Although representatives of Levisulculus and related genera occur abundantly in glacial erratic boulders (German “Geschiebe”) of Northern Germany and Sweden, nevertheless they are poorly known from outcrops in Baltoscandia. A main reason for this lack of record is difficulty of identification, particularly of tecnomorphic valves, and their distinction from similar genera such as Swantina and Ampleto- chilina. This is even more complicated when the valves are still embedded in rock matrix and impossible to extract out of the rock due to the procedure used in the investigated erratic boulders. It commonly results in descriptions in open nomenclature. Meidla (1996: 28, pl. 2: 11), for example, described in his monograph only one species of Levisulculus (Levisulculus sp. nov.) from the Rakvere Stage and Sidaravičienė (1992: 140–141) described in her monograph identified only two specimens as Levisulculus (Levisulculus sp. A and Levisulculus? sp. B) and all the others as species of Swantina. The taxonomically important dimorphic features of the females can be studied on excellently preserved material resulted from hydrofluoric acid treatment of cherts or cherty limestones.

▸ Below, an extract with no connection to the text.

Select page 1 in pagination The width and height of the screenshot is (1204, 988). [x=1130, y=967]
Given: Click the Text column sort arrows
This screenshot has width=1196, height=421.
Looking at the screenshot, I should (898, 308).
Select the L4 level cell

The ampletochilinine genera Levisulculus Jaanusson, 1957, Ampletochilina Schallreuter, 1969 and Swantina Schallreuter, 1986 are very similar to each other in lacking or having very weakly developed lobal and sulcal sculptures together with similar adventral sculptures. The most important distinctive feature is the type of antrum. However, this feature is often not visible in lateral view, particularly on valves still embedded in rock.

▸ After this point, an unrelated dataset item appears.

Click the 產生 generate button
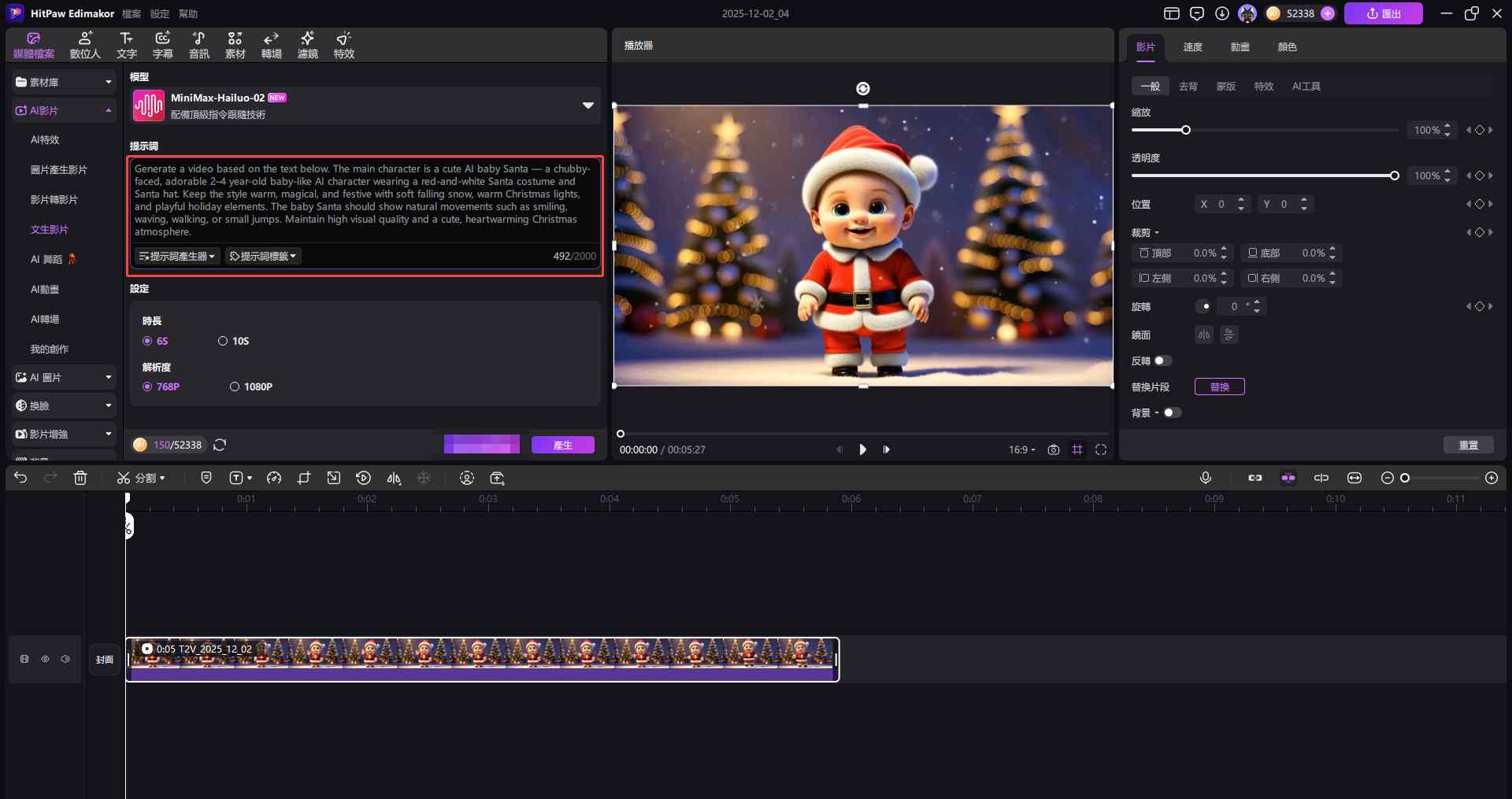The image size is (1512, 799). pos(562,445)
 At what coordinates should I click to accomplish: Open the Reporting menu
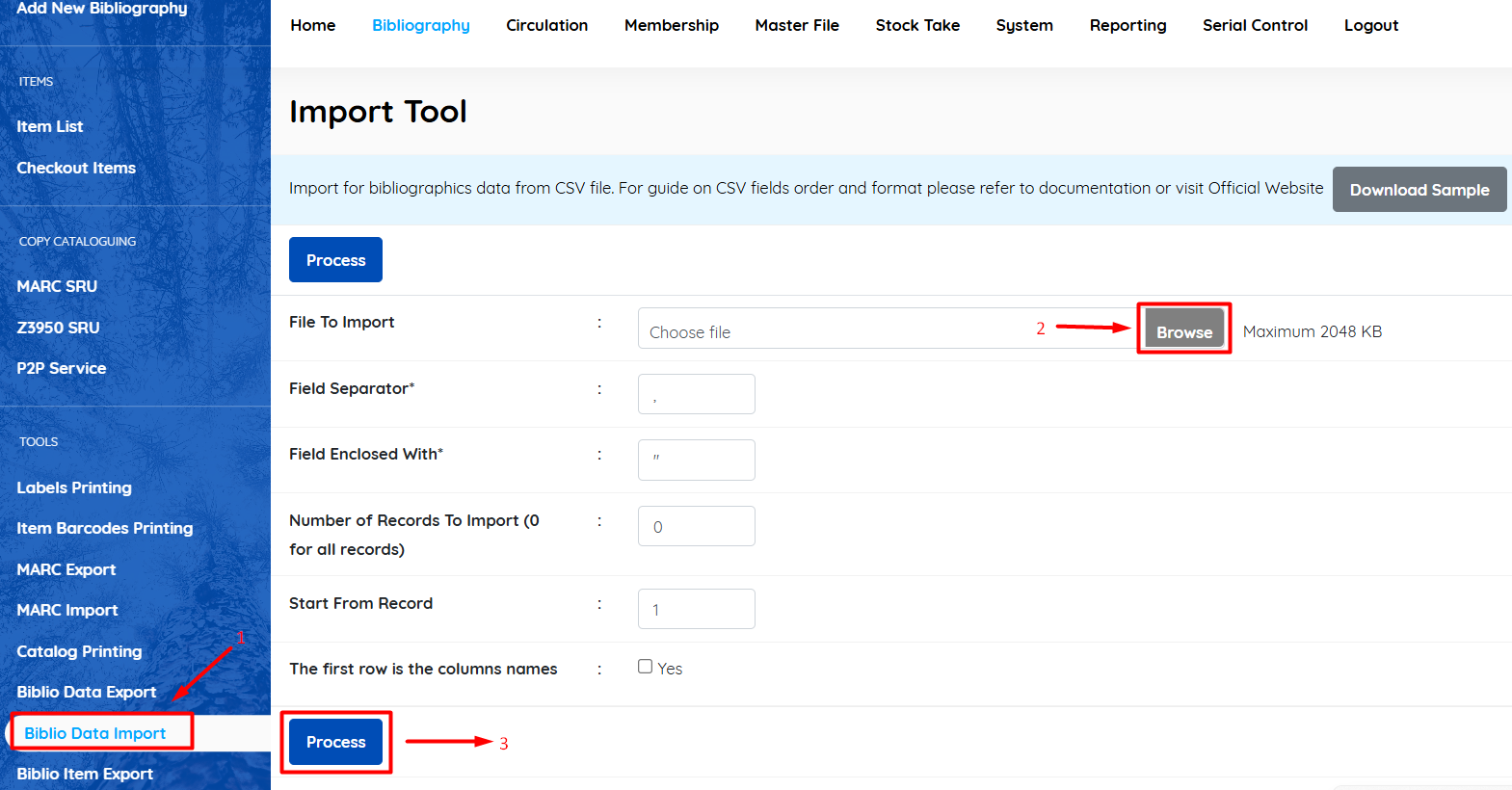click(1127, 25)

The present paper focuses on the taxonomically significant dimorphic features of excellently preserved material recovered from Upper Ordovician glacial erratic boulders of northern Central Europe (Northern Germany and Poland) and Sweden. The ostracodes were extracted from the rock by application of hydrofluoric acid (HF). Specimens sourced from cherty silicified limestones comprise of originally calcareous carapaces that have been changed into calcium fluoride during the preparation process (Schallreuter 1982). By contrast, rock material from the Isle of Sylt has both matrix and ostracodes silicified. Therefore, the duration of HF application had to be reduced to a minimum in order to preserve the silicified ostracode valves etched out of the rock.

Institutional abbreviations.—GG, Institute of Geography and Geology of the Ernst Moritz Arndt University Greifswald; TUG, Geological Museum of the University of Tartu, Estonia; UM, Museum of the Palaeontological Institute, University of Uppsala, Sweden.

Other abbreviations.—G, glacial erratic boulders; H, height (without sculptures protruding over the straight hinge line); Hm, maximal H; L, length; LD (HD), L (H) of the domicilium; LV, left valve; RV, right valve; S2, median sulcus; tec, tecnomorph. Measurements are in mm. The domicilium has been measured from the inner borders of the contact margin in interior view. Note that the ratios L:H and LD:HD were computed before rounding off the L, H, LD, and HD values.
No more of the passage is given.